The Amsterdam Mohawks are a collegiate summer baseball team based in Amsterdam, New York. The team plays in the Perfect Game Collegiate Baseball League (PGCBL). The Mohawks, who were located in Schenectady prior to 2003, won the championship in 1988 under head coach and former team owner/president Bob Bellizzi.

The team's first year in Amsterdam, the Mohawks captured the title in 2003 under head coach Bill Consiglio, and again in 2004 under head coach Nicholas Enriquez. In 2009, current head coach Keith Griffin took over. The team has since won 10 more championships, in 2009, 2010, 2012, 2013, 2014, 2016, 2019, 2022, 2023, and 2024.

In 2011, after playing in the New York Collegiate Baseball League for over 30 years, the Amsterdam Mohawks became members of a newly formed league, the Perfect Game Collegiate Baseball League which combined some of the better summer baseball franchises in the nation and partnered them with Perfect Game USA, the world's leader in scouting and reporting services. The Perfect Game Collegiate Baseball League is a ten team summer league played throughout upstate New York.

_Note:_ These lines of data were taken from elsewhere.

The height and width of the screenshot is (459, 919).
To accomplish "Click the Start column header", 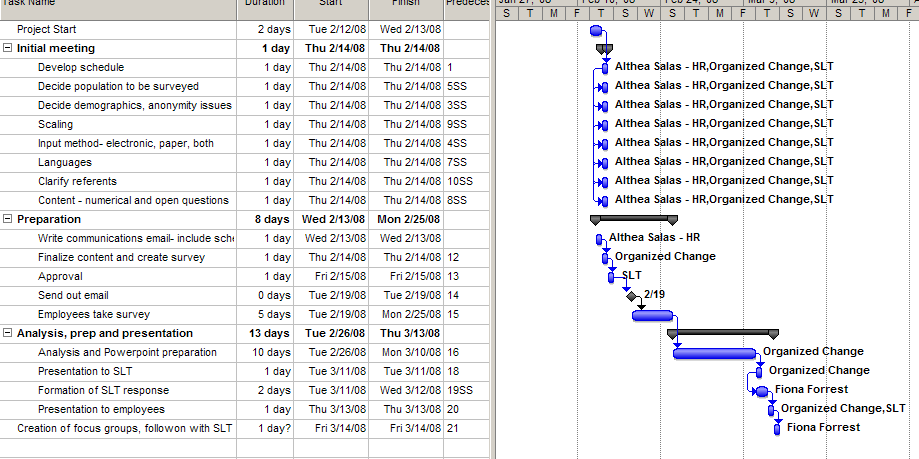I will pyautogui.click(x=330, y=4).
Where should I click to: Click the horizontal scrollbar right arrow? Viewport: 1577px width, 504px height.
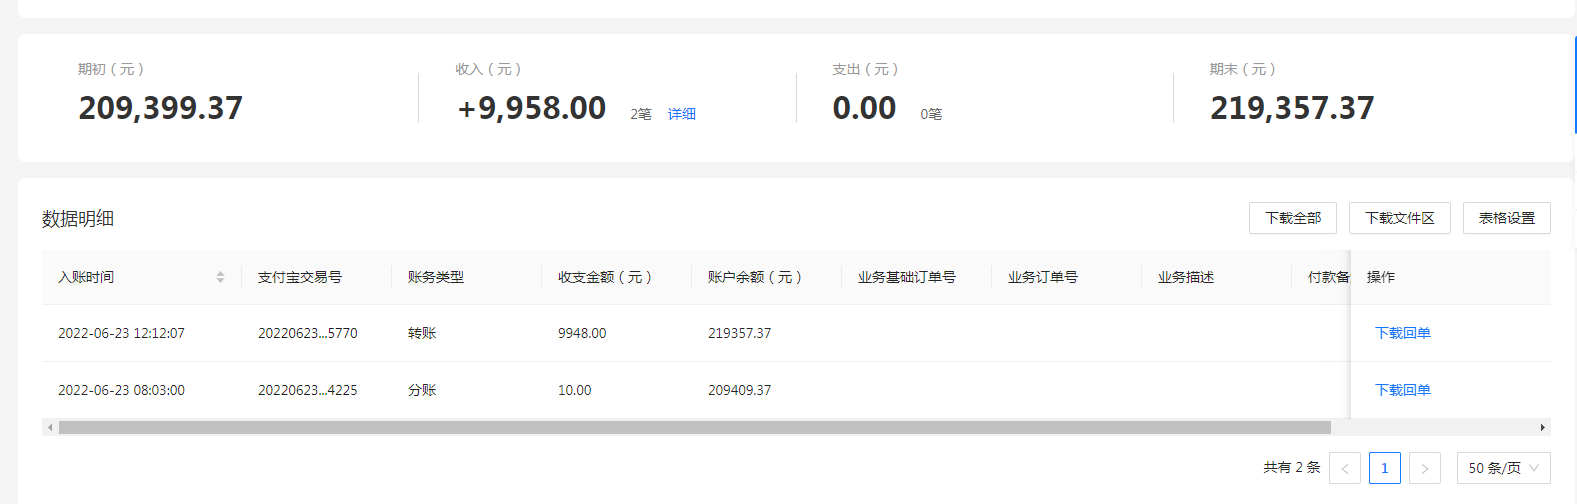point(1542,427)
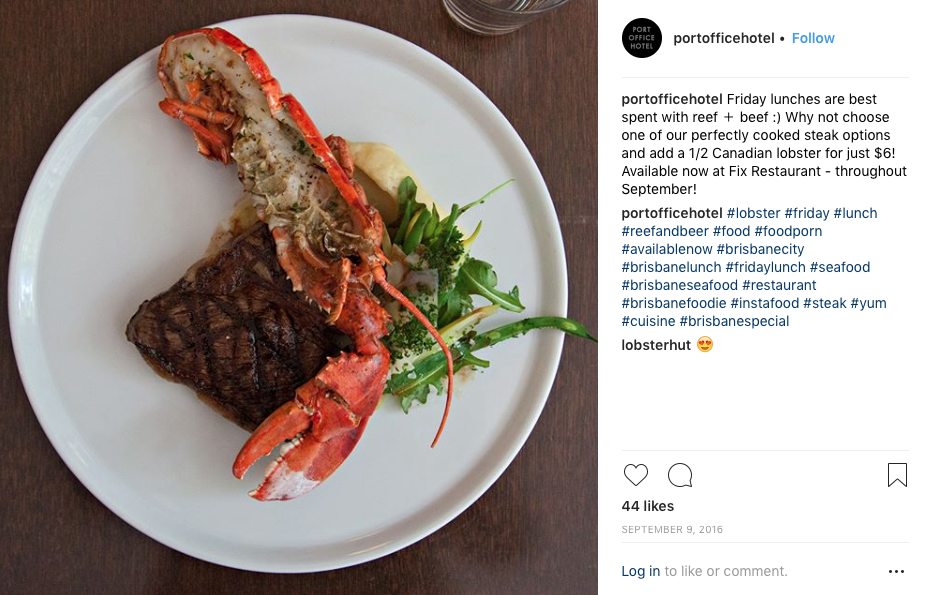This screenshot has height=595, width=928.
Task: Open the three-dots more options menu
Action: (x=896, y=571)
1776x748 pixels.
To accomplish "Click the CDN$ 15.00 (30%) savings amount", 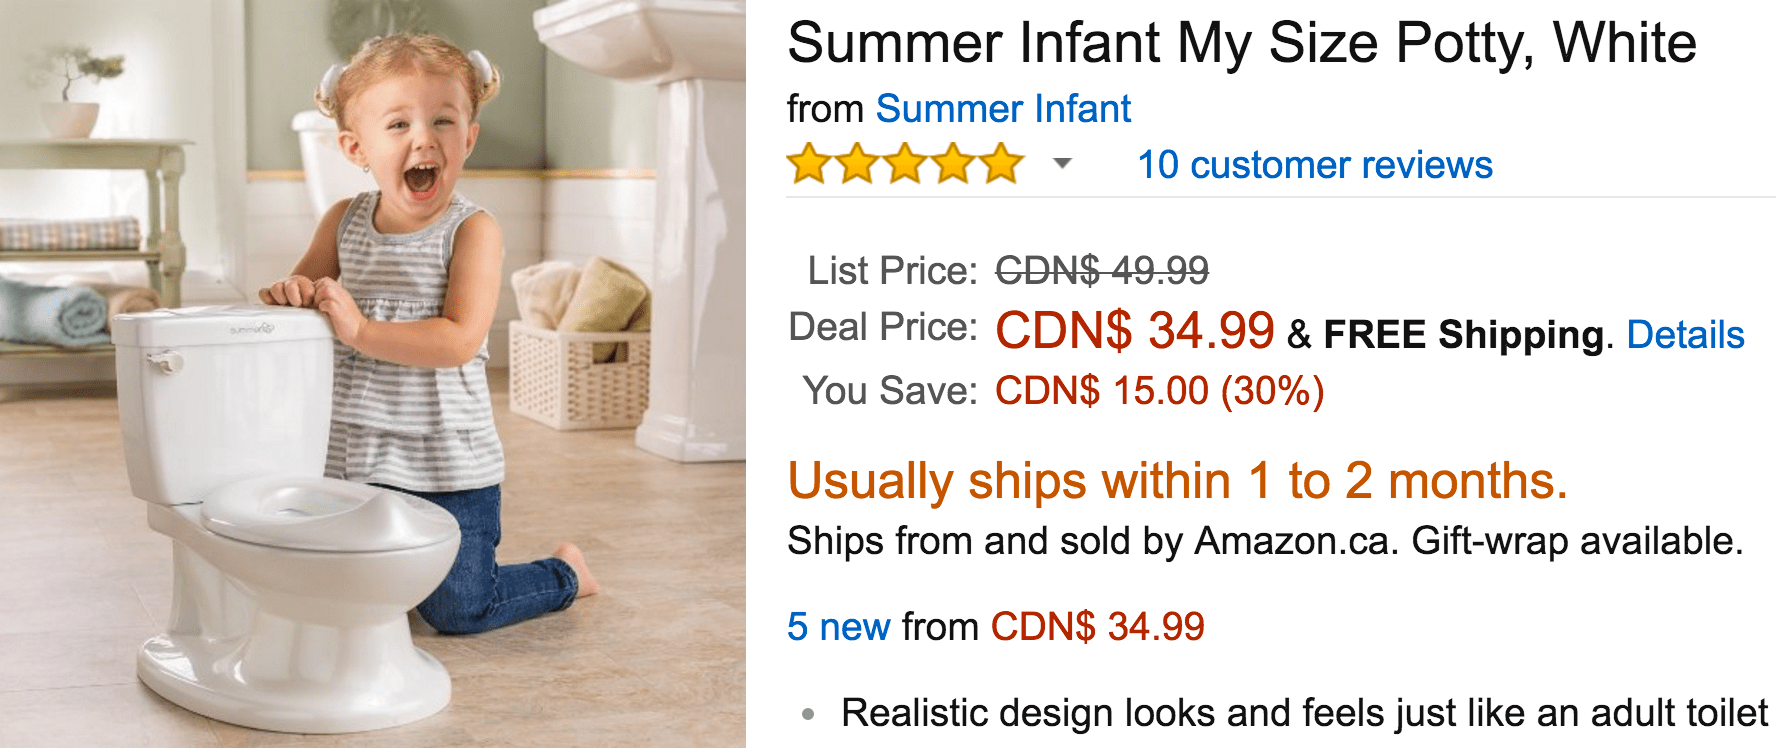I will [x=1159, y=391].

In addition to Amsterdam, the PGCBL consists of teams located in Albany, Alburn, Batavia, Boonville, Elmira, Geneva, Glens Falls, Jamestown, Little Falls, Newark, Niagara, Oneonta, Saugerties, St. Catharines, and Utica. It is one of the most elite wood bat summer leagues in America. To be eligible to play in the PGCBL, a player must have completed at least one year of college and must still have at least one year of playing eligibility remaining. Each team is allowed two exceptions to that rule where graduating seniors are eligible to play, though the players must first be approved by Perfect Game USA. They must also be enrolled full-time at a college or university. Beginning in early June, each team in the league will play a 46-game schedule, which will wind down in early August.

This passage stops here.